Research Project: Characterization of Quality and Marketability of Western U.S. Wheat Genotypes and Phenotypes

Location: Wheat Health, Genetics, and Quality Research

Title: From bread to cake: a global history of Pacific Northwest wheat during the Cold War

Author
item Morris, Craig
item BOLINGBROKE, DAVID - Washington State University

Submitted to: Agricultural History
Publication Type: Peer Reviewed Journal
Publication Acceptance Date: 6/15/2021
Publication Date: 9/26/2022
Citation: Morris, C.F., Bolingbroke, D.C. 2022. From bread to cake: a global history of Pacific Northwest wheat during the Cold War. Agricultural History. 96:417-443. https://doi.org/10.1215/00021482-9825320.
DOI: https://doi.org/10.1215/00021482-9825320

Interpretive Summary: This article expands the wheat historiography to combine regional and global scales to better understand how Pacific Northwest wheat growers and marketers situated themselves within the global context of the Cold War. This approach allows us to show how WWA marketers sought to promote their surplus wheat while believing it helped overseas consumers, and in so doing, connected distant places and peoples. These wheat proponents engaged in conversations that tied wheat farming in one region of the nation to massive US-led global endeavors driven by a combination of self-interest, hubris, and good will.
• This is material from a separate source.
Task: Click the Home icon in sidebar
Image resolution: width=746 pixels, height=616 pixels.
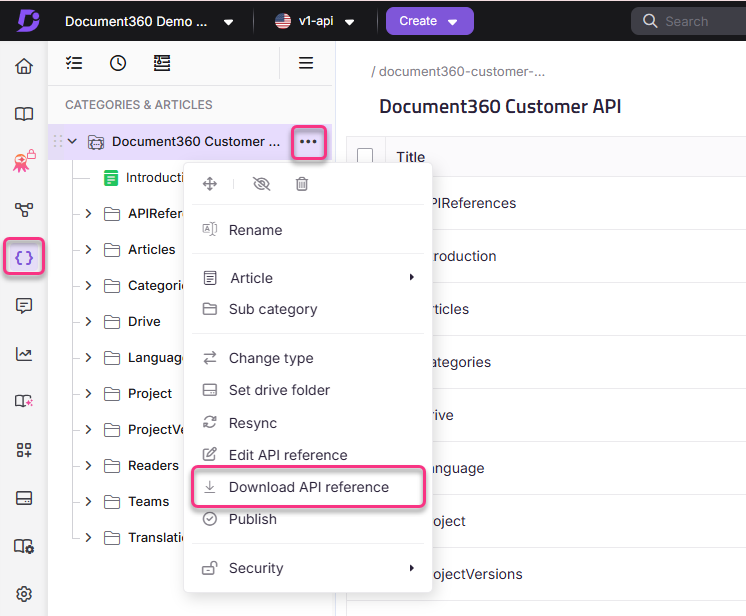Action: tap(24, 67)
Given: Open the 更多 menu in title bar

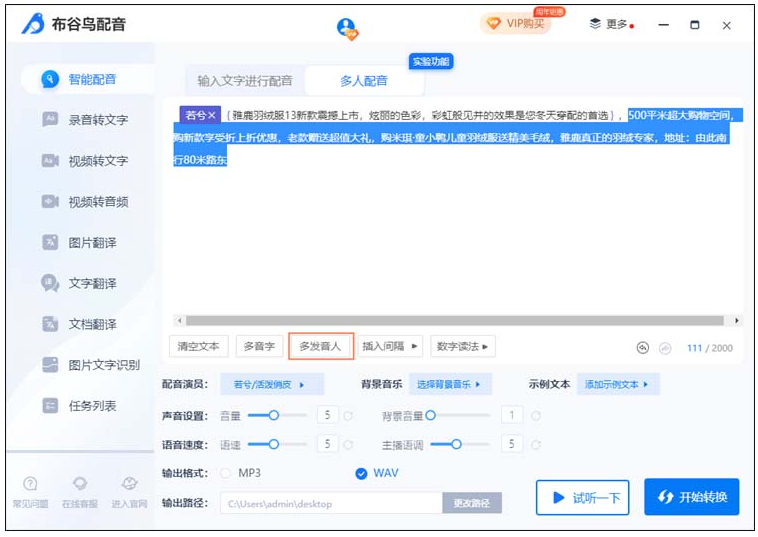Looking at the screenshot, I should point(610,24).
Experts told them wheat could help prevent devastating tragedies like malnutrition and make them a profit. Committed to expanding their product’s presence, Pacific Northwest wheat marketers formed WWA and sent employees to distant locations like Karachi, Tokyo, and Manilla where they established relationships with (and often helped build) the wheat and flour industries in those countries. Thus, wheat connected the Pacific Northwest with Asia and resulted in new interactions between growers, marketers, bakers, and consumers on both sides of the Pacific.
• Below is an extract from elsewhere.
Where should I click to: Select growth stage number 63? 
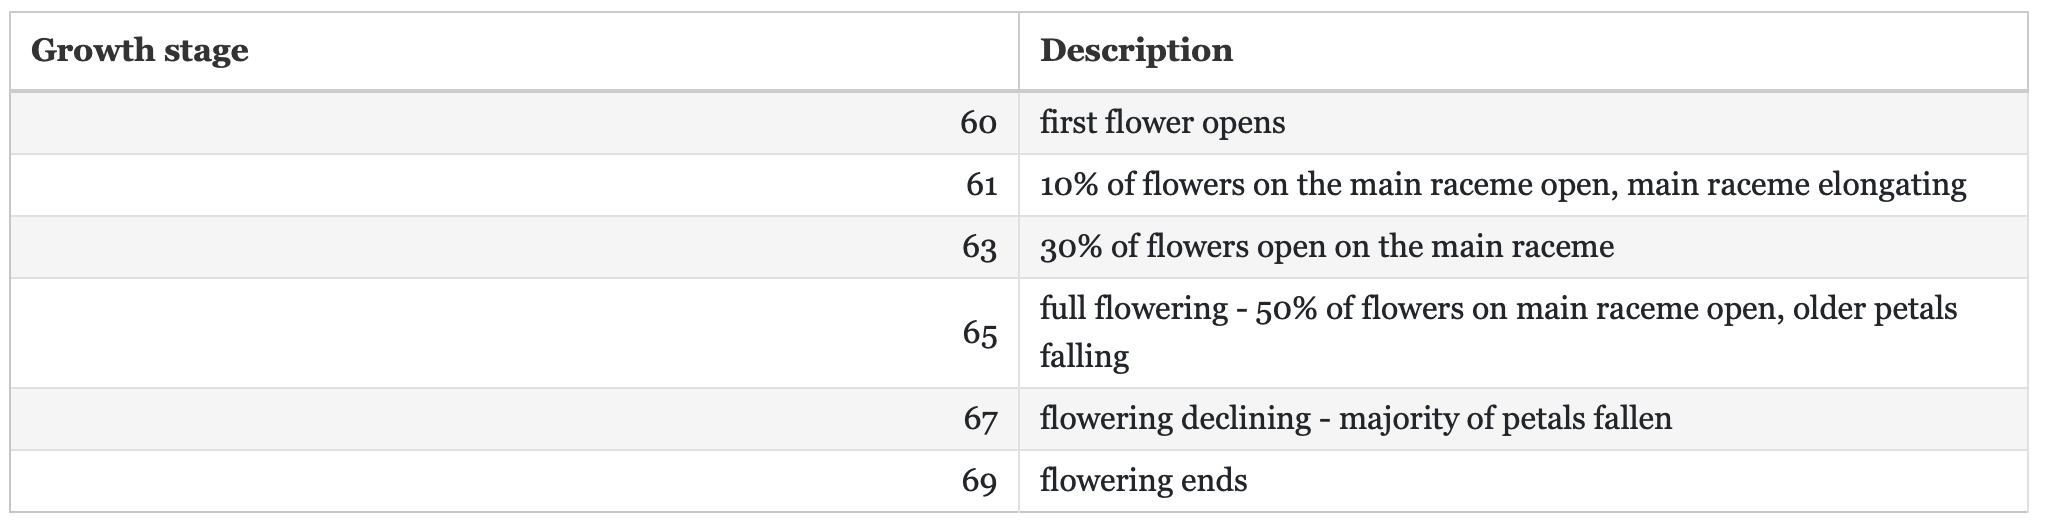tap(979, 247)
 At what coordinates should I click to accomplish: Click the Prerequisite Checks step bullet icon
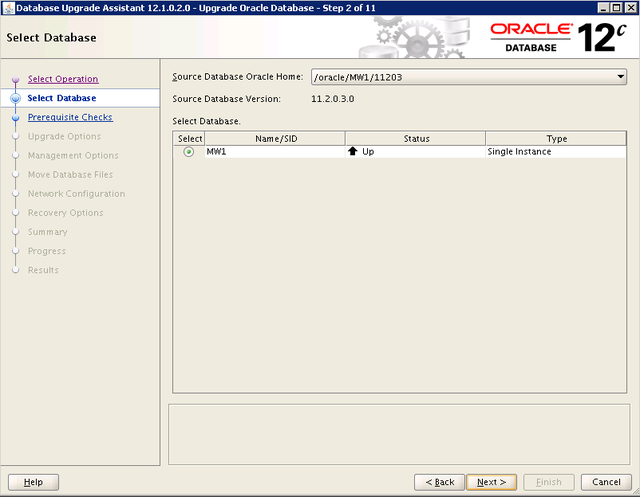pyautogui.click(x=15, y=117)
Technical Abstract: This article expands the wheat historiography to combine regional and global scales to better understand how Pacific Northwest wheat growers and marketers situated themselves within the global context of the Cold War. This approach allows us to show how WWA marketers sought to promote their surplus wheat while believing it helped overseas consumers, and in so doing, connected distant places and peoples. These wheat proponents engaged in conversations that tied wheat farming in one region of the nation to massive US-led global endeavors driven by a combination of self-interest, hubris, and good will. Experts told them wheat could help prevent devastating tragedies like malnutrition and make them a profit. Committed to expanding their product’s presence, Pacific Northwest wheat marketers formed WWA and sent employees to distant locations like Karachi, Tokyo, and Manilla where they established relationships with (and often helped build) the wheat and flour industries in those countries. Thus, wheat connected the Pacific Northwest with Asia and resulted in new interactions between growers, marketers, bakers, and consumers on both sides of the Pacific.